EXERCISE DETAILS:
Retype the bulleted notes below on endocrine therapy and chemotherapy for breast cancer, word for word and in full.

TEXT BLOCK:

* * *

  • New antiestrogens are being developed to maintain tamoxifen’s beneficial effects on breast cells, bone, and lipids and avoid its effects on the endometrium. The new antiestrogen, toremifene, appears to have efficacy and safety similar to that of tamoxifen, but it is not suitable for tamoxifen-refractory disease because of cross-resistance.
  • Ovarian ablation (oophorectomy) is considered by some to be the endocrine therapy of choice in premenopausal women and produces similar overall response rates as tamoxifen. Medical castration with an LHRH analogue, goserelin, leuprolide, or triptorelin, is a reversible alternative to ovarian ablation.
  • Aromatase inhibitors reduce circulating estrogens by blocking peripheral conversion from an androgenic precursor, the primary source of estrogens in postmenopausal women. Newer agents are more selective and better tolerated than the prototype, aminoglutethimide. As second-line therapy, anastrozole and exemestane improve overall survival and tolerability compared with progestins. As first-line therapy, anastrozole and letrozole improve time to progression and tolerability compared with tamoxifen.
  • Progestins are generally reserved for third-line therapy. They cause weight gain, fluid retention, and thromboembolic events.


  • Chemotherapy is preferred to endocrine therapy for women with hormone receptor-negative tumors; rapidly progressive lung, liver, or bone marrow involvement; or failure of endocrine therapy.

* * *

(Records drawn from a dataset)

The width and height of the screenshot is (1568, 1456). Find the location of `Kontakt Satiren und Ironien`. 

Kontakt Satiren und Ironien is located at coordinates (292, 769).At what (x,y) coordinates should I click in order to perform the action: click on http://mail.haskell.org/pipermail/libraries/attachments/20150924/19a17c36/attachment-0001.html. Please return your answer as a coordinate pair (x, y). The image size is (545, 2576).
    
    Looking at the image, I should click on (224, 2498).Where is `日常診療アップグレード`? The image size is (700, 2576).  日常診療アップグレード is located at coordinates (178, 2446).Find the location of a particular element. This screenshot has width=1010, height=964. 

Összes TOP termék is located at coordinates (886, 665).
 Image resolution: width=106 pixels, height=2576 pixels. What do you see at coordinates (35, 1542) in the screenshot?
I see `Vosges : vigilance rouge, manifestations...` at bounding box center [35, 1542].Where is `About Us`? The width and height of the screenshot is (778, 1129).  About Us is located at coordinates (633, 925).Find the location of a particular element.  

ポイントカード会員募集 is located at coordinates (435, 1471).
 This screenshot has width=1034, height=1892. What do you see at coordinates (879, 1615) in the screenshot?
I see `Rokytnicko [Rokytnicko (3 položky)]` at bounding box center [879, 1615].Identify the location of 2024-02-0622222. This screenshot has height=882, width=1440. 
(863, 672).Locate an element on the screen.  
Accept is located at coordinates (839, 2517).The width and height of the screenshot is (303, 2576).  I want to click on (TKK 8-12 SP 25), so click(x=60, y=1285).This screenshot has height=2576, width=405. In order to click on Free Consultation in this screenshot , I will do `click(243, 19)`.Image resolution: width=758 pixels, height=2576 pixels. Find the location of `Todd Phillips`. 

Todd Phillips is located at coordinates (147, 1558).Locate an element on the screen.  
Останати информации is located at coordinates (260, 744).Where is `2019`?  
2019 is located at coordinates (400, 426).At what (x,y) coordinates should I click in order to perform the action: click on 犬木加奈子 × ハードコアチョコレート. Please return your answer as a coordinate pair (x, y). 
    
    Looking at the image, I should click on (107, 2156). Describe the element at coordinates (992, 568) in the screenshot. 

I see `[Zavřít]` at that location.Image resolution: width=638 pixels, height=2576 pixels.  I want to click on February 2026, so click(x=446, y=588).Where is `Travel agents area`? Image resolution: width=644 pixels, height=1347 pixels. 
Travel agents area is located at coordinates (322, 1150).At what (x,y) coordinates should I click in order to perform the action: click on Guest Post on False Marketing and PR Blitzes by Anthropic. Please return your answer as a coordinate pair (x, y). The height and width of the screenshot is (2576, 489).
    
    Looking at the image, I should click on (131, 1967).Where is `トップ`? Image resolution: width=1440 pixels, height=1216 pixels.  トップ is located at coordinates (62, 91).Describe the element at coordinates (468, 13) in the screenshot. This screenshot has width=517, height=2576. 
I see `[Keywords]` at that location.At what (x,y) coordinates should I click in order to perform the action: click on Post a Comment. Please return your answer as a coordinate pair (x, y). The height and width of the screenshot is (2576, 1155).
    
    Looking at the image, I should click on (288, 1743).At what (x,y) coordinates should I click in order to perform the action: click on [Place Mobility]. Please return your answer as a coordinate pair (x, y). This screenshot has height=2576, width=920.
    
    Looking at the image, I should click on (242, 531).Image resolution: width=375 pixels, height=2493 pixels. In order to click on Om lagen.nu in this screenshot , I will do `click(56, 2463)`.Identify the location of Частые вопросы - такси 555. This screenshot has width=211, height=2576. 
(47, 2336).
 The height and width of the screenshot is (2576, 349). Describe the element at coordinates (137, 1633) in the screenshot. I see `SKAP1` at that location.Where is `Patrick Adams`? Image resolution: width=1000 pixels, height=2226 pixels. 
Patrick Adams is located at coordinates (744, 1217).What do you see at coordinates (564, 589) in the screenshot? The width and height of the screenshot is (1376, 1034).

* * *

REPLY TO THE TASK:
  • New antiestrogens are being developed to maintain tamoxifen’s beneficial effects on breast cells, bone, and lipids and avoid its effects on the endometrium. The new antiestrogen, toremifene, appears to have efficacy and safety similar to that of tamoxifen, but it is not suitable for tamoxifen-refractory disease because of cross-resistance.
  • Ovarian ablation (oophorectomy) is considered by some to be the endocrine therapy of choice in premenopausal women and produces similar overall response rates as tamoxifen. Medical castration with an LHRH analogue, goserelin, leuprolide, or triptorelin, is a reversible alternative to ovarian ablation.
  • Aromatase inhibitors reduce circulating estrogens by blocking peripheral conversion from an androgenic precursor, the primary source of estrogens in postmenopausal women. Newer agents are more selective and better tolerated than the prototype, aminoglutethimide. As second-line therapy, anastrozole and exemestane improve overall survival and tolerability compared with progestins. As first-line therapy, anastrozole and letrozole improve time to progression and tolerability compared with tamoxifen.
  • Progestins are generally reserved for third-line therapy. They cause weight gain, fluid retention, and thromboembolic events.


  • Chemotherapy is preferred to endocrine therapy for women with hormone receptor-negative tumors; rapidly progressive lung, liver, or bone marrow involvement; or failure of endocrine therapy.